- Consignes des tâches:
1) Résumez en deux phrases le texte sur le jour de carence.
2) Recopiez à l'identique le texte sur le jour de carence, de « Le rétablissement d’un » jusqu'à « nombre d’arrêts maladie ? » inclus.
+++ Texte +++
Une promesse de campagne d’Emmanuel Macron

Le rétablissement d’un jour de carence dans la fonction publique est un engagement de campagne d’Emmanuel Macron. Le gouvernement l’avait annoncé dès juillet pour « lutter contre le micro-absentéisme qui désorganise les services, alourdit la charge de travail des collègues en poste et coûte environ 170 millions d’euros par an ».

La mesure est-elle efficace pour réduire le nombre d’arrêts maladie ?
+++ Données à examiner +++
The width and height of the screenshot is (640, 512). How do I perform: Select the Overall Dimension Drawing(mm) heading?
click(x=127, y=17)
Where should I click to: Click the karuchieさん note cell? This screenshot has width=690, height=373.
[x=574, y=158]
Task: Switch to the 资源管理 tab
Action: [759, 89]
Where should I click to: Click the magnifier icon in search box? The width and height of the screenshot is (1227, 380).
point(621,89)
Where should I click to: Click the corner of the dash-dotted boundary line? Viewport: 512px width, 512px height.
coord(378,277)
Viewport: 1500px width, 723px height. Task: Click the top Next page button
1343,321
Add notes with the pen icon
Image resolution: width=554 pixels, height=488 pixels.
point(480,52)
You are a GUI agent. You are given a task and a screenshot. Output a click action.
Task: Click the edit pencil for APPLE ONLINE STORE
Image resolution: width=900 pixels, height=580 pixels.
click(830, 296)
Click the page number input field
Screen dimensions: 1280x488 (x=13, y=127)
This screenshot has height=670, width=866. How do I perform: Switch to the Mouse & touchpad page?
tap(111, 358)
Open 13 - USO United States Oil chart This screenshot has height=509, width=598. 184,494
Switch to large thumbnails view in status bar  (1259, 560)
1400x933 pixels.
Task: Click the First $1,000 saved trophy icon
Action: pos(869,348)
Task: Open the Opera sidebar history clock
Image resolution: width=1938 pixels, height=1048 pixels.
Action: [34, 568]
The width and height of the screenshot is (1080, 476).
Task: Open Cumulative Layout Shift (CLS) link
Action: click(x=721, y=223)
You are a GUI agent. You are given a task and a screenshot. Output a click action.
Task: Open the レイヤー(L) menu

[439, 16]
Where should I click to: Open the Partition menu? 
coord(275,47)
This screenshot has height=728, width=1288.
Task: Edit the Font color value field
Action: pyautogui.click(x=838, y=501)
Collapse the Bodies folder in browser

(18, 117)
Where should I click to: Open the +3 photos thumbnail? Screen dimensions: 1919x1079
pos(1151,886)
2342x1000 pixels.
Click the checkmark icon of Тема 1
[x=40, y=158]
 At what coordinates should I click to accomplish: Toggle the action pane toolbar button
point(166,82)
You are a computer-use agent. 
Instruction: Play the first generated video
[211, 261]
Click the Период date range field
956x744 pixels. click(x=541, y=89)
+++
- Résultats attendus:
1) Le rétablissement d'un jour de carence dans la fonction publique est une promesse de campagne d'Emmanuel Macron. Le gouvernement l'avait annoncé dès juillet pour lutter contre le micro-absentéisme, qui désorganise les services, alourdit la charge de travail des collègues en poste et coûte environ 170 millions d'euros par an.

2)
Le rétablissement d’un jour de carence dans la fonction publique est un engagement de campagne d’Emmanuel Macron. Le gouvernement l’avait annoncé dès juillet pour « lutter contre le micro-absentéisme qui désorganise les services, alourdit la charge de travail des collègues en poste et coûte environ 170 millions d’euros par an ».

La mesure est-elle efficace pour réduire le nombre d’arrêts maladie ?